En1891, Ricard fit paraître, chez Lemerre, avec une préface, les poésies posthumes, françaises et languedociennes, de Lydie Wilson, sous le titre choisi par elle-même : Au Bord du Lez. Le Lez est un petit fleuve qui passe près de Montpellier. Plusieurs de ces poésies avaient paru dans la Lauseto, sous les pseudonymes de Ma Dulciorella el Lidia Colonia.

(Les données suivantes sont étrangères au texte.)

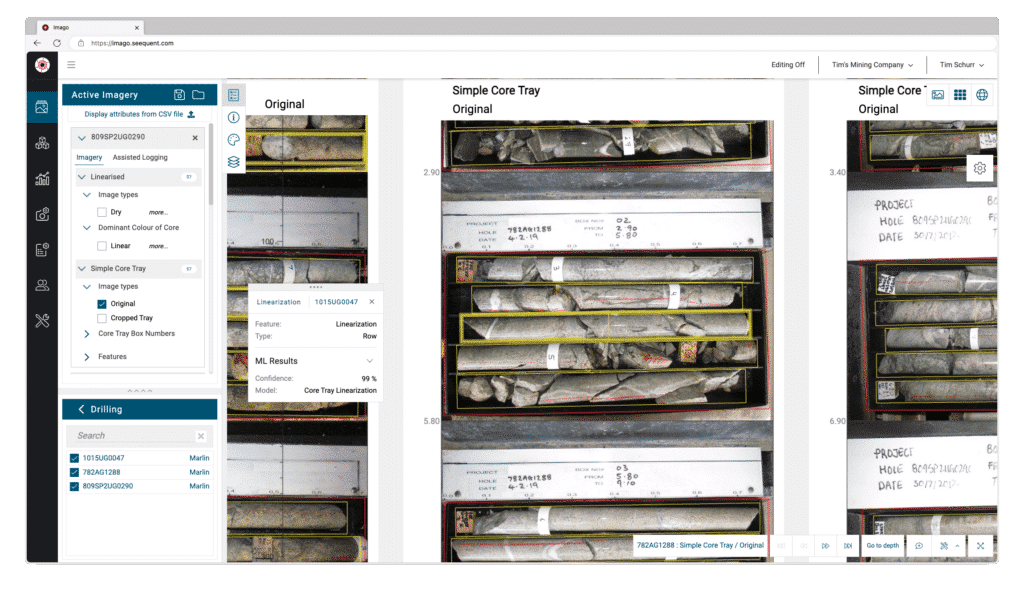
Task: Select the analytics chart icon in left sidebar
Action: click(42, 178)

La même année, il donna, chez Savine, Autour des Bonaparte, fragments de mémoires de son père, le général de Ricard. Il mit en tête une importante Introduction, qui montre à la fois ses débuts de parnassien et de républicain, et de curieux dessous de la fin du second empire,

L’Esprit politique de la Réforme (Fischbacher, 1893) fut une mise au point des complicités luthériennes avec les despotes allemands et des efforts calvinistes vers une organisation démocratique. En Suisse, en France, « la Réforme tendait logiquement à une république fédérale. » Mais tous les partis d’oppression, les rois, les papes, les jésuites qui mirent en une méthode serrée, redoutable, les formules flottantes du gouvernement implacable de l’Église, se liguèrent contre ces protestants revenus à la simplicité, à la liberté, à l’égalité des premiers chrétiens. C’est politiquement que la Réforme fut vaincue, et elle le fut à lorce de supplices, de bûchers, de massacres ; au nord, elle prit fin par la Saint-Barthélemy ; au midi, par l’abdication d’Henri IV. Ainsi, toujours, « la France semble condamnée à se recommencer sans cesse, à essayer, à tout instant, de superbes renaissances qui meurent, après des efforts héroïques, étouffées par les réactions. » — L’édit de Nantes ne fut qu’un palliatif ; d’ailleurs, les jésuites, rappelés, s’unirent sourdement au despotisme, et obtinrent de Louis XIV la révocation de cette mesure relativement libérale. Dans sa conclusion, l’auteur montre que la Réforme ne fut pas un système mais un esprit ; elle lutta contre l’arbitraire, développa la science, agit en force destructive jusqu’à l’acte suprême : la Révolution française ; et dans le midi, son idée renferma le principe hostile à la centralisation absolutiste, le germe du fédéralisme. — Ce livre met en lumière la Réforme, que des historiens n’ont présentée que superficiellement ; où l’y voit naître par des circonstances logiques, écrasée par tous les despotismes alliés contre elle, et cependant restée vivante jusqu’à féconder puissamment nos révolutions.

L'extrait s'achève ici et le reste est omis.